*** Opening of INPUT DATA ***

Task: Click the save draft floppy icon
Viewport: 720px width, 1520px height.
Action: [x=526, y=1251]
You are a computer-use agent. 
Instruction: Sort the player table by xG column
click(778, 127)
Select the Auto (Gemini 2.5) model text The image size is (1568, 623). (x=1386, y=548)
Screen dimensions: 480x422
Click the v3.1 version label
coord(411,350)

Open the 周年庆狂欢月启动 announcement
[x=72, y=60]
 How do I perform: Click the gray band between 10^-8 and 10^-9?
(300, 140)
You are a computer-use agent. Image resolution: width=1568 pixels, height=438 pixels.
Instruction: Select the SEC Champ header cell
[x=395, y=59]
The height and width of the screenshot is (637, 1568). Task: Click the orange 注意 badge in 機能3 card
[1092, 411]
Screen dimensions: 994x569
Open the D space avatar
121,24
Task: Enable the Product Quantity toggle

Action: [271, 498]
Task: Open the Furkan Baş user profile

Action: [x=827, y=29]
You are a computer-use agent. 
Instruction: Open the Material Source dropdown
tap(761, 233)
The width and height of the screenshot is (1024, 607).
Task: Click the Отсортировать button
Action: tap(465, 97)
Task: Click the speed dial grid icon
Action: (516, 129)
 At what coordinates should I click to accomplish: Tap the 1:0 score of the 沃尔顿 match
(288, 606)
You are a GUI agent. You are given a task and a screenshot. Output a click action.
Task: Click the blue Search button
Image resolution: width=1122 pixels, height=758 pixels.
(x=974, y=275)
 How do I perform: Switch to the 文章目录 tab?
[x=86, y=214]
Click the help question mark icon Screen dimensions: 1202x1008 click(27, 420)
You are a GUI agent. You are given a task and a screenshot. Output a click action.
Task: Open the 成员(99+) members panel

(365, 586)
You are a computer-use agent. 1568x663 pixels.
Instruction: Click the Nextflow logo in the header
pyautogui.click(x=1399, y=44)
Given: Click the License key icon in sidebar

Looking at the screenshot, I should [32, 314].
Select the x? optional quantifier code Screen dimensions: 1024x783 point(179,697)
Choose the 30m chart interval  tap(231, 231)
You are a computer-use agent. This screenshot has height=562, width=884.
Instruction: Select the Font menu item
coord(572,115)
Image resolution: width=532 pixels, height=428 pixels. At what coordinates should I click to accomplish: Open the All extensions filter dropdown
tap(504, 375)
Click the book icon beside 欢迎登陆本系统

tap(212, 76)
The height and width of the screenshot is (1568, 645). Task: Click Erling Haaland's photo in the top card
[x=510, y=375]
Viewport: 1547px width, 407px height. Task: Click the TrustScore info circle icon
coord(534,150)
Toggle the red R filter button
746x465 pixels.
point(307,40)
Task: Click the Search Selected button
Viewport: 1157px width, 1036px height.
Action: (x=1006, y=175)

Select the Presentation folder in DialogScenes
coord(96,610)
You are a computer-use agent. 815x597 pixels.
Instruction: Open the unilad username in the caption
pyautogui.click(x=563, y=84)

*** Close of INPUT DATA ***

#### [WHAT IS NEEDED]
Please copy exactly the lines from the one that contains "Task: Open the 成员(99+) members panel" up to and including the final line of the listing above.

#### [ANSWER TO THE PROBLEM]
Task: Open the 成员(99+) members panel

(365, 586)
You are a computer-use agent. 1568x663 pixels.
Instruction: Click the Nextflow logo in the header
pyautogui.click(x=1399, y=44)
Given: Click the License key icon in sidebar

Looking at the screenshot, I should [32, 314].
Select the x? optional quantifier code Screen dimensions: 1024x783 point(179,697)
Choose the 30m chart interval  tap(231, 231)
You are a computer-use agent. This screenshot has height=562, width=884.
Instruction: Select the Font menu item
coord(572,115)
Image resolution: width=532 pixels, height=428 pixels. At what coordinates should I click to accomplish: Open the All extensions filter dropdown
tap(504, 375)
Click the book icon beside 欢迎登陆本系统

tap(212, 76)
The height and width of the screenshot is (1568, 645). Task: Click Erling Haaland's photo in the top card
[x=510, y=375]
Viewport: 1547px width, 407px height. Task: Click the TrustScore info circle icon
coord(534,150)
Toggle the red R filter button
746x465 pixels.
point(307,40)
Task: Click the Search Selected button
Viewport: 1157px width, 1036px height.
Action: (x=1006, y=175)

Select the Presentation folder in DialogScenes
coord(96,610)
You are a computer-use agent. 815x597 pixels.
Instruction: Open the unilad username in the caption
pyautogui.click(x=563, y=84)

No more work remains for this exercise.